The statement from DU Players said the picture “depicts an indefensible and triggering act of racism”. The society went on to state that “deleting evidence of the incident without addressing its existence would be an unfair omission of the reality of racism within Trinity College and specifically within DU Players and the performing arts”.
Chairperson of DU Players, Ultan Pringle, told Trinity News the photo was from DU Players’ annual lip-synch event, Stars In Their Eyes, adding that the committee was informed of the photo by a past committee member this morning.
Speaking to Trinity News, Pringle went on to state that “while this did happen eleven years ago, it still happened in DU Players”. Regarding their statement: “Silence was not an option” and that “we owe it to our members and to members of the BIPOC (Black, Indigenous, and People of Colour) community who were affected by such actions to be honest about the situation”.
DU Players finished their statement with a plea for donations to blacklivesmatter.com alongside links to “anti-racist resources”.

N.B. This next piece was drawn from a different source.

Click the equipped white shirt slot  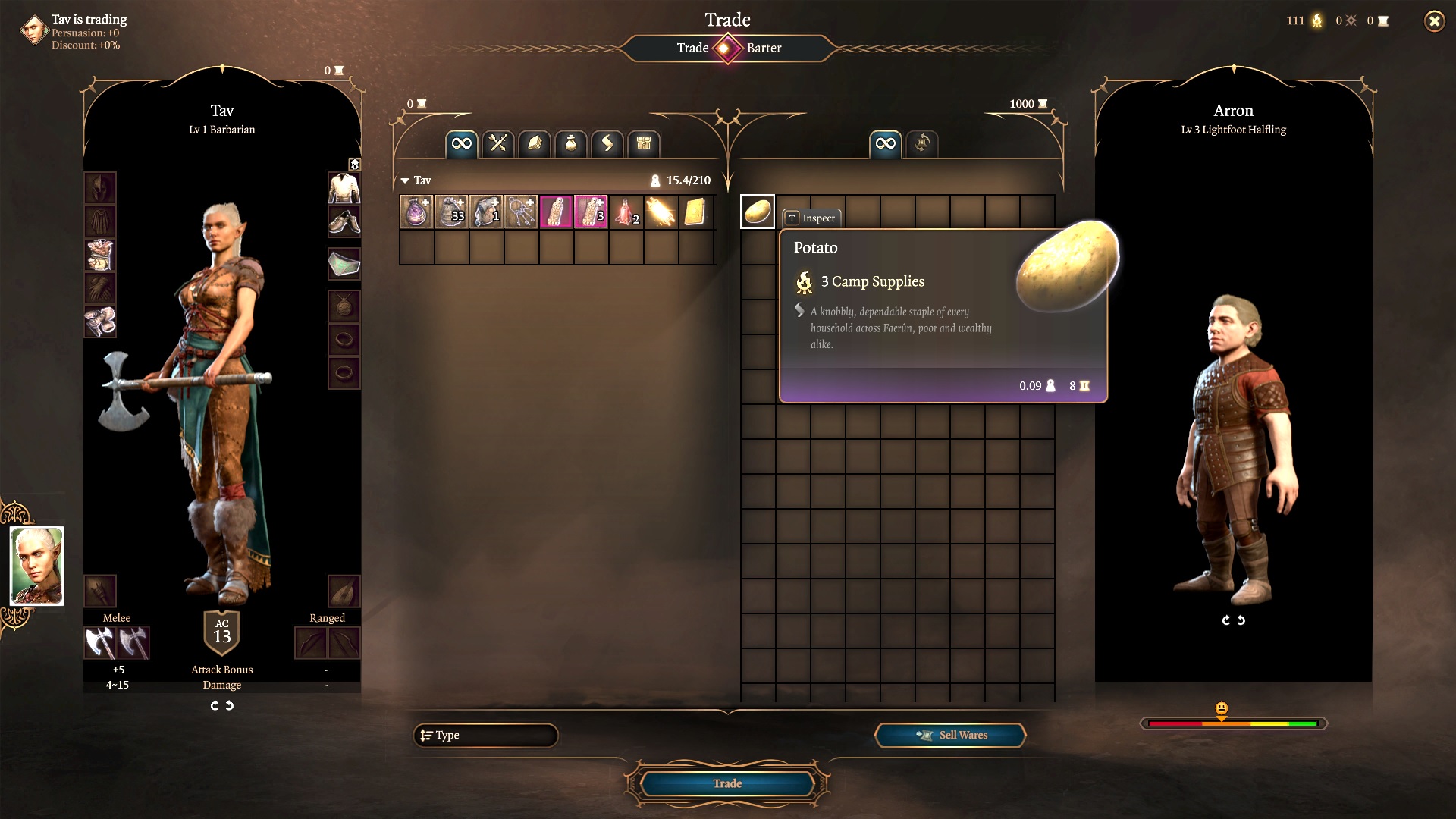344,188
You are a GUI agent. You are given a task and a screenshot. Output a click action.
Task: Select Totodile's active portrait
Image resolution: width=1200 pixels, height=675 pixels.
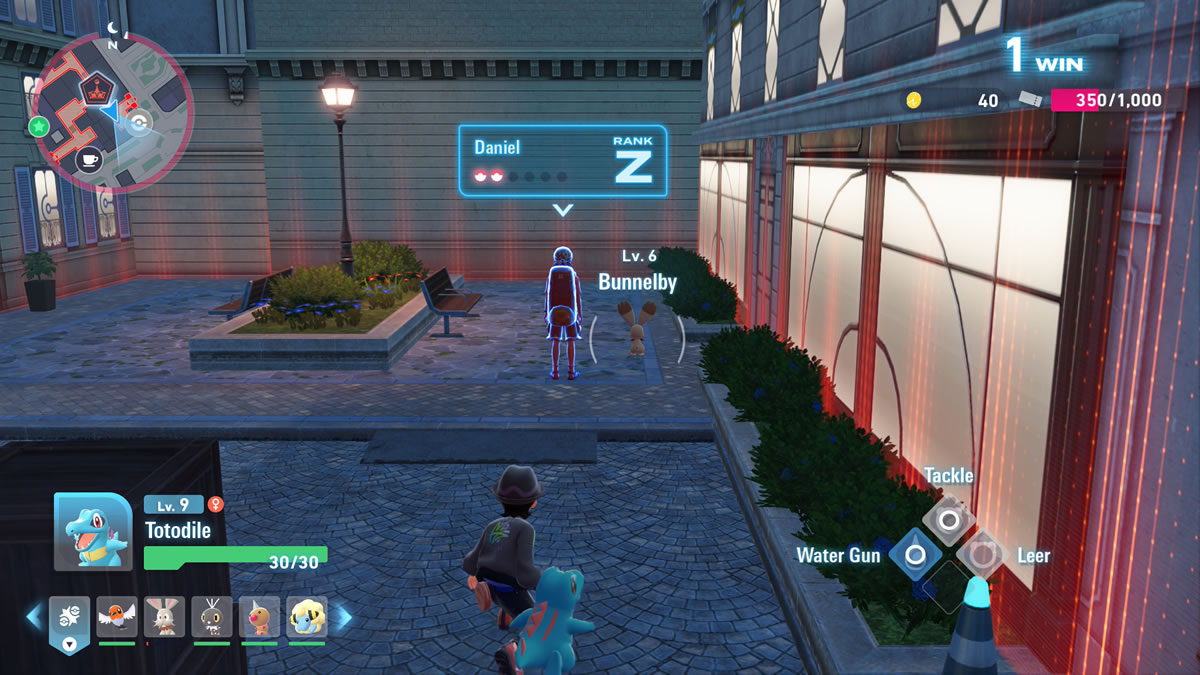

DU Players’ revelation follows controversy about blackface use by University College Dublin (UCD) Musical Society which today released a statement apologising for their “past use of black/brown face”. The society was criticised online for having their actors wearing such makeup in their productions.
The most recent incidence of this was UCD Musical Society’s use of brownface for their November 2019 production of ‘The Addams Family’. In this production a white actor wore brownface to play Gomez Addams, a character most famously portrayed by Puerto Rican actor Raúl Júlia.
In their statement, UCD Musical Society thanked the “members who have called us out on this matter” and emphasised the importance of ongoing education about racism. They went on to say that: “This is a time of huge change and we are trying our hardest to keep up.”
The statement finished with the assertion that the society “acknowledge(s) that we have made mistakes in the past and we promise to learn from previous mistakes and ensure that these mistakes never happen again”.
Blackface and brownface is the use of theatrical makeup, typically by white performers, to change their skin tone to represent a character of another race or ethnicity. The practice has a long history of racist connotations.
The offensive use of blackface and brownface has reached wider discussion in recent years, notably with the emergence of images in September 2019 depicting the Canadian Prime Minister, Justin Trudeau, wearing blackface while dressed as Aladdin at a costume party in 2001.
Protests following the murder of George Floyd in the US last week have prompted discussions about racism globally, in Ireland, and in Trinity. College today issued a statement condemning a “culture of racism” in the United States and promising changes to make Trinity a more welcoming environment to staff and students who are members of ethnic minority communities.